Другие действия. Местное введение простагландина приводит к выраженному размягчению соединительной ткани «активными» фибробластами, что характеризуются мелкозернистым разрыхлением цитоплазмы, увеличением митохондрий вакуолизированного вида, а также увеличением количества везикулярных систем в периферическом отделе клетки. Одновременно с этим, активность коллагеназы удваивается, активность эластазы возрастает приблизительно в 7 раз и наблюдается значительное увеличение уровня гиалуронидазы — все эти факторы играют важную роль в «созревании» (размягчении) шейки матки. Коллагеназы поступают, главным образом, из нейтрофильных гранулоцитов, которые после введения простагландинов также как и при нормальных своевременных родах накапливаются в большом количестве в цервикальной строме. Опосредованное простагландином усиление активности естественных киллерных клеток также вносит свой вклад в процесс изгнания плода из матки.

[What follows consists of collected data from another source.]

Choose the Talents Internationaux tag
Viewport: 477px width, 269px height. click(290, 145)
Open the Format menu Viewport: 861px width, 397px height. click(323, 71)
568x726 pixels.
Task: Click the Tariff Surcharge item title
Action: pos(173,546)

В результате, простагландины могут, с одной стороны, способствовать созреванию шейки матки, а с другой стороны, стимулировать процесс изгнания плода из матки. Оба эти эффекта используются в терапевтической практике.

Фармакокинетика

Динопрост медленно всасывается из околоплодных вод в системное кровообращение. После интраамниотического введения однократной дозы 40 мг Cmax составляет — 3-7 нг/мл.

Ферментативное окисление протекает, в основном, в легких и печени материнского организма. Динопрост подвергается воздействию 15-ОН- дегидрогеназы с образованием промежуточного кетона, который окисляется до 2,3- нидор-6-кето-ПГЕ 1 альфа.

Преимущественно почками — в виде метаболитов, и около 5% — через кишечник. T1/2 динопроста из амниотической жидкости составляет 3-6 ч.

Показания препарата Энзапрост ® -Ф

Прерывание беременности во втором триместре в случаях:

  • начавшегося самопроизвольного выкидыша (аборта в ходу);
  • внутриутробной гибели плода;
  • тяжелых пороков развития плода и несовместимых с жизнью наследственных заболеваний у плода, диагностированных при помощи ультразвукового исследования (УЗИ) или других современных методов пренатальной диагностики;
  • невозможности проведения медицинского аборта в первом триместре беременности из-за осложнений и ухудшения состояния здоровья женщины.

Энзапрост-Ф может применяться только в акушерско-гинекологических стационарах при наличии отделения интенсивной терапии!